* [REQUIREMENTS]:
Update the items below by changing every "accomplish" to "complete" and leaving everything else the same. Omit the pictures from your answer.

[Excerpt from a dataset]
——————
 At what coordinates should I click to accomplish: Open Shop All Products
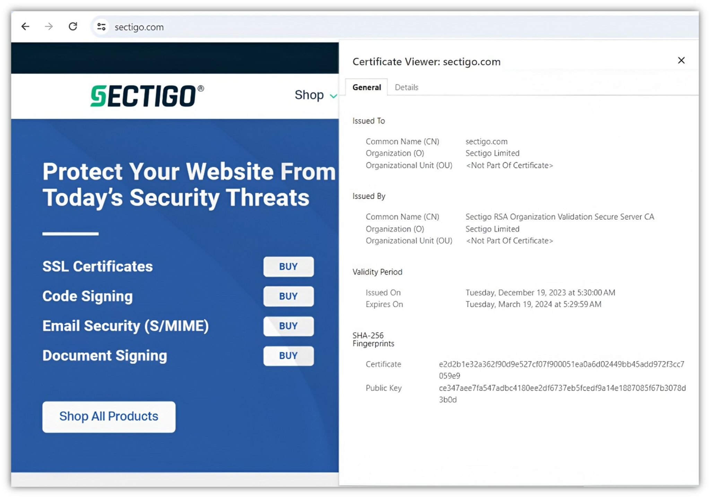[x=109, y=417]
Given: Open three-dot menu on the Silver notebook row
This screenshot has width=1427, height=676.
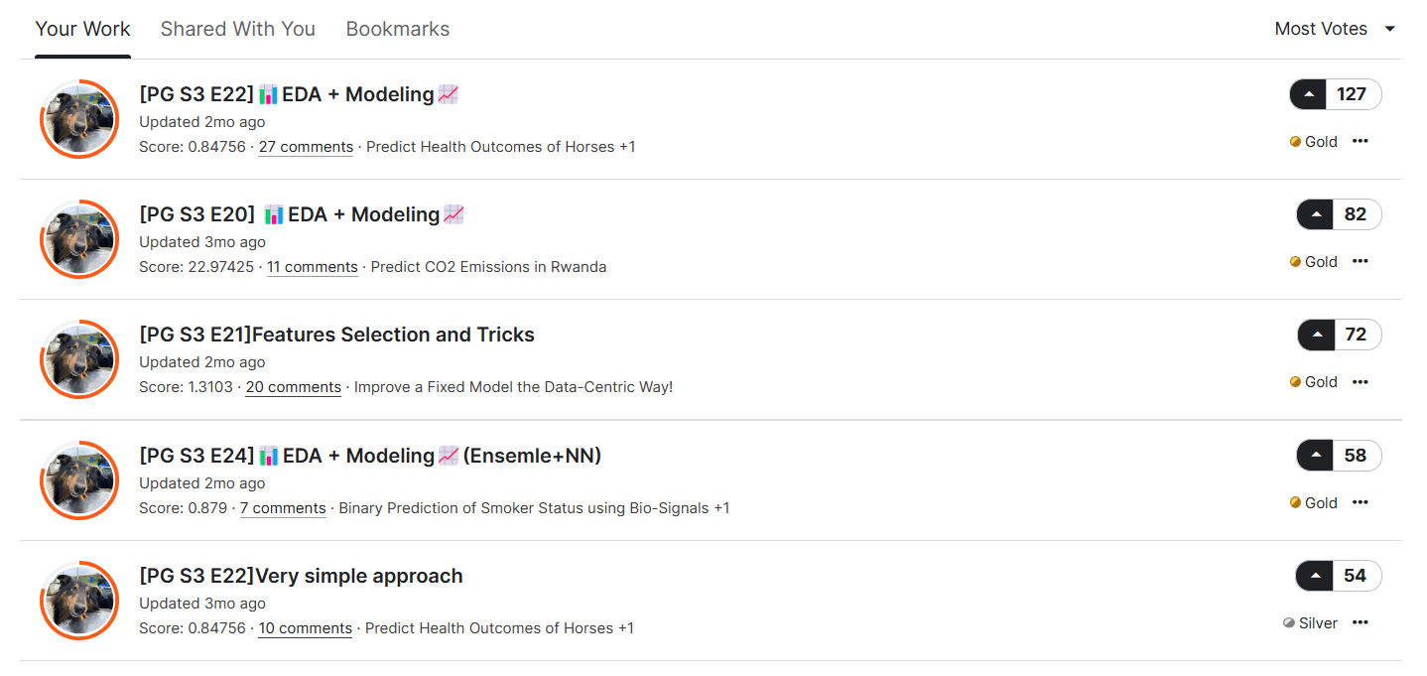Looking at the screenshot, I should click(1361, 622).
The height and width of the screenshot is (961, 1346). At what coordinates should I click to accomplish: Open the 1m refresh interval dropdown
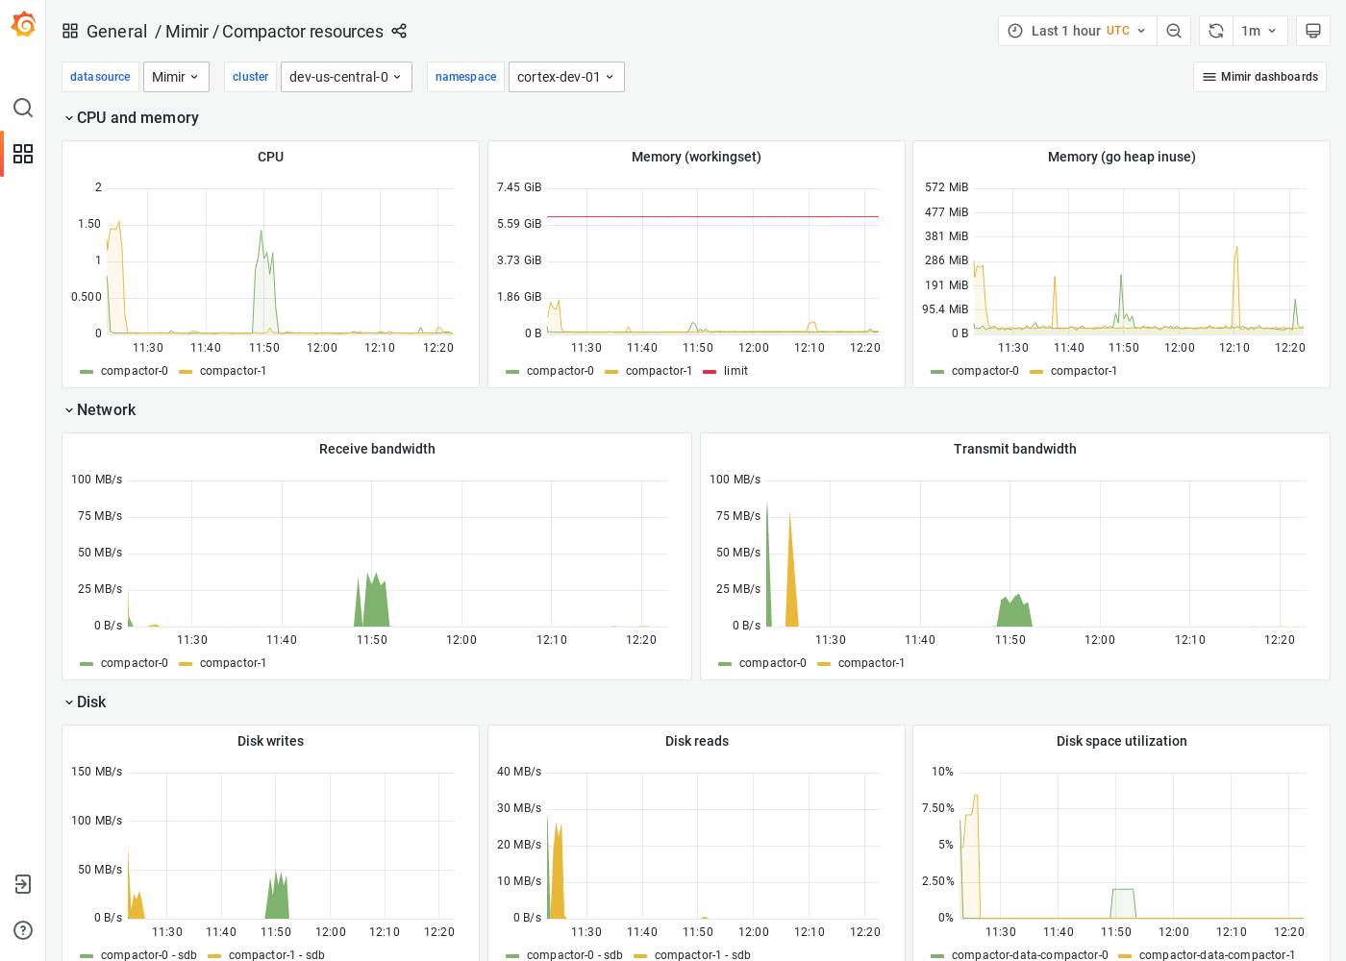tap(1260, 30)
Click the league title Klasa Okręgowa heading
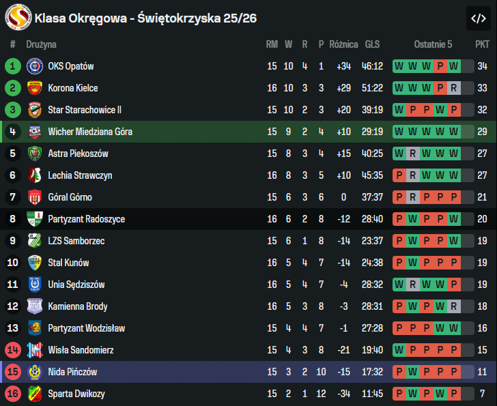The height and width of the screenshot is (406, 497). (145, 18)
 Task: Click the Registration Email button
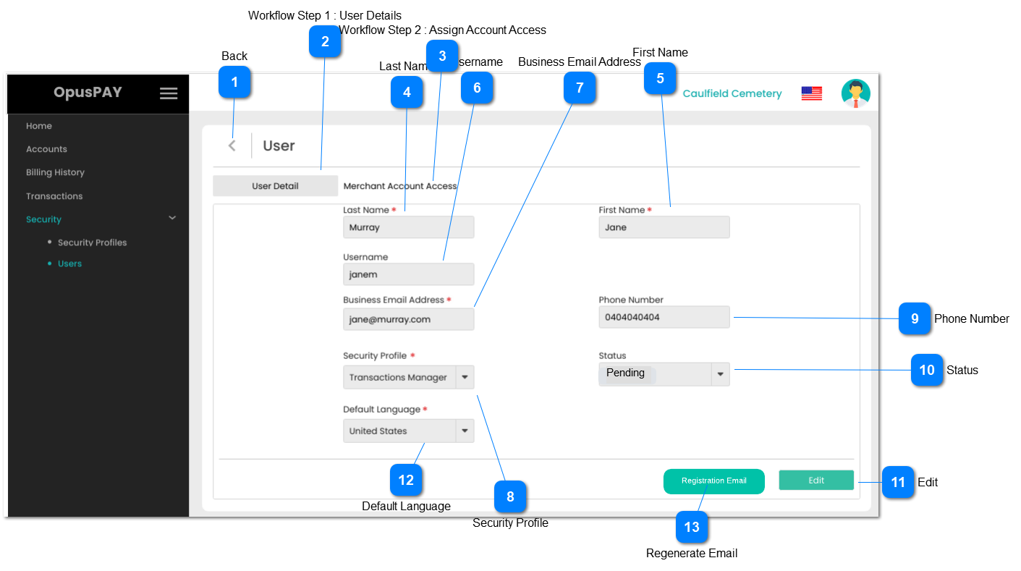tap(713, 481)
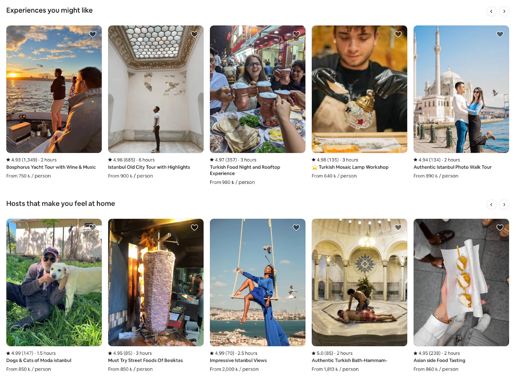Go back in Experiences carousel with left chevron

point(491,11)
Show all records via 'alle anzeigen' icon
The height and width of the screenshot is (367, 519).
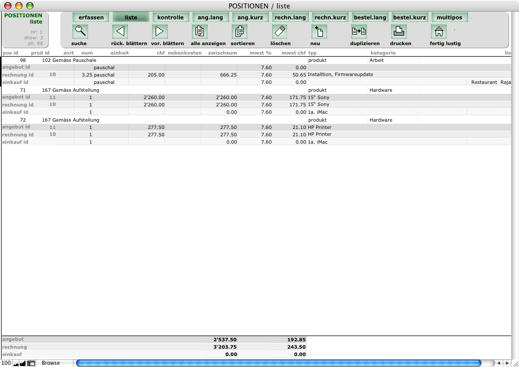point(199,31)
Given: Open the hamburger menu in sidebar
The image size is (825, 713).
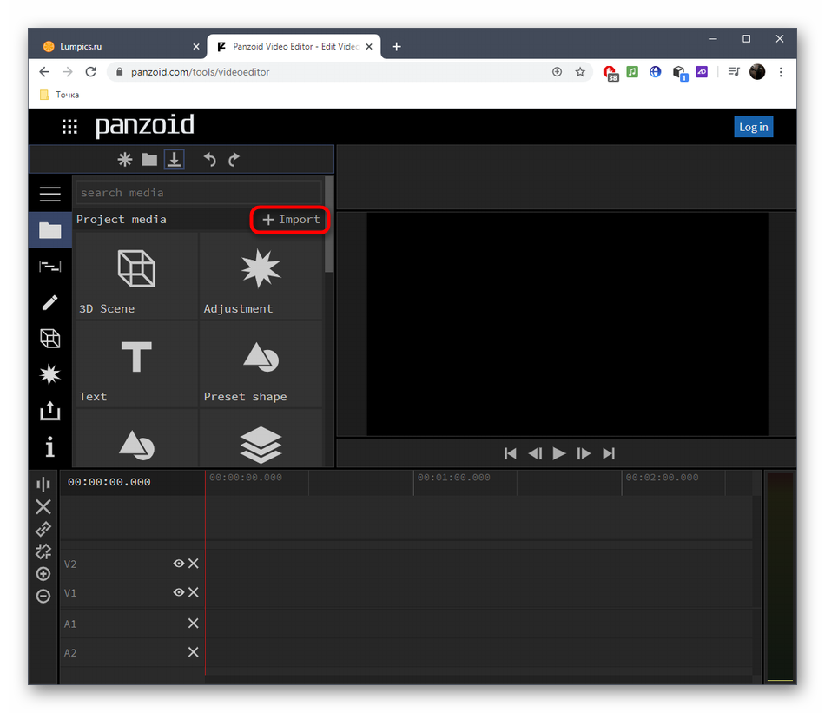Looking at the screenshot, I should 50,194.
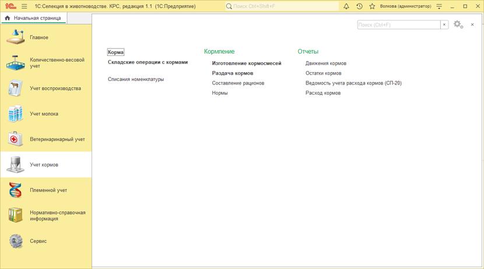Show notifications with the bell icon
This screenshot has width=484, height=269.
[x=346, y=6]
——————
* [EXERCISE OUTPUT]:
 At what coordinates should I click to complete: Open Shop All Products
[x=109, y=417]
Given: Open three-dot menu on the Silver notebook row
This screenshot has width=1427, height=676.
Looking at the screenshot, I should click(1361, 622).
The height and width of the screenshot is (961, 1346). At what coordinates should I click to complete: Open the 1m refresh interval dropdown
tap(1260, 30)
Click the league title Klasa Okręgowa heading
The height and width of the screenshot is (406, 497). (145, 18)
 Task: Click the Registration Email button
tap(713, 481)
Go back in Experiences carousel with left chevron

point(491,11)
Show all records via 'alle anzeigen' icon
The height and width of the screenshot is (367, 519).
point(199,31)
Given: Open the hamburger menu in sidebar
The image size is (825, 713).
Looking at the screenshot, I should 50,194.
Show notifications with the bell icon
This screenshot has width=484, height=269.
[x=346, y=6]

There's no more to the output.